I know this ugliness personally. I’ve tried to avoid contributing to it myself. Still, insignificant as I am in this matter, I’ve received some exceedingly nasty comments and have been harshly maligned for my stance on the matter at various places on the Web. I receive vicious anonymous emails on most days for my religious views, and, for my defense of the Restoration, am demonized on more websites than I can count. But some of the recent attacks have been politically motivated.
Fortunately, I have a thick skin. Or, if you prefer, I lack empathy, am impervious to reason, and am past feeling. Some of those who write to me — and some who have written to me several times each week for many years now — would, I think, be both shocked and deeply disappointed to realize how little their attempts to wound me actually hurt. On the whole, I simply find them very, very odd.
Some such folks are, probably, pretty much beyond fixing. I can’t imagine what sort of curious personality defects would motivate a person to email anonymous obscene insults to somebody else for the better part of a decade. It just seems unfathomably weird to me, and, frankly, not very interesting.
“If I were to try to read, much less answer, all the attacks made on me, this shop might as well be closed for any other business. I do the very best I know how — the very best I can; and I mean to keep doing so until the end. If the end brings me out all right, what’s said against me won’t amount to anything. If the end brings me out wrong, ten angels swearing I was right would make no difference.” The Inner Life of Abraham Lincoln: Six Months at the White House by Francis B. Carpenter (Lincoln, Nebraska, University of Nebraska Press, 1995), pp. 258-259.
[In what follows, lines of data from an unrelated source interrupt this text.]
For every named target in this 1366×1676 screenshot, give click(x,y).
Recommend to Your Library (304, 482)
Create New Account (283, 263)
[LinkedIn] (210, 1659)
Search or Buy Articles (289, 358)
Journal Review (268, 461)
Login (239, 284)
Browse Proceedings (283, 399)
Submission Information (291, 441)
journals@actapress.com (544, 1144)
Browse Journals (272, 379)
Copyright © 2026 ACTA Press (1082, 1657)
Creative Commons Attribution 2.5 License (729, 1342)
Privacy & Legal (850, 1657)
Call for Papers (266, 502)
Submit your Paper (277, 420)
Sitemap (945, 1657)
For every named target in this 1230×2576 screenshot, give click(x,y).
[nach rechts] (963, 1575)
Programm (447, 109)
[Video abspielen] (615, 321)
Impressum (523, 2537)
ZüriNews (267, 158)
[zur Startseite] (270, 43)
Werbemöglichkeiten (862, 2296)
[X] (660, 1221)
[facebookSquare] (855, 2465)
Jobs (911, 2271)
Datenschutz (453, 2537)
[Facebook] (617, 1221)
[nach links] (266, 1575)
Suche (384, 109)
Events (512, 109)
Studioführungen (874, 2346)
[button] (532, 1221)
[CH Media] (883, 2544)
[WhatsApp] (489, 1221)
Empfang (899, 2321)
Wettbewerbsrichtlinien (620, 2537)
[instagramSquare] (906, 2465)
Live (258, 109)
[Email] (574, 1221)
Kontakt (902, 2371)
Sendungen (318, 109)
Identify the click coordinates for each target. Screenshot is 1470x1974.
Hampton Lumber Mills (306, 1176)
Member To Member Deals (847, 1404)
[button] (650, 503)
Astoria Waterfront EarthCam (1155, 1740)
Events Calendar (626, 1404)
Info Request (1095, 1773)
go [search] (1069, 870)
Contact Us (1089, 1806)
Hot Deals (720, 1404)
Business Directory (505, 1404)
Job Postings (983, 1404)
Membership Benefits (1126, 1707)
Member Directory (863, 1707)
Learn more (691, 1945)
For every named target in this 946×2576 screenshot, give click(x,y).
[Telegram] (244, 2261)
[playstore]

But normal, decent people must now work hard to prevent our society from sinking deeper still into the horrifying kind of political discourse — if we dare call it that — that has engulfed Washington DC during the Kavanaugh hearings.
Abraham Lincoln led this nation through a crisis that was considerably worse than that occasioned by the Brett Kavanaugh nomination.
“We are not enemies, but friends. We must not be enemies. Though passion may have strained, it must not break our bonds of affection. The mystic chords of memory, stretching from every battlefield and patriot grave to every living heart and hearthstone all over this broad land, will yet swell the chorus of the Union, when again touched, as surely they will be, by the better angels of our nature.” Lincoln’s First Inaugural Address, March 4, 1861.
That is what he said. That is what Abraham Lincoln said.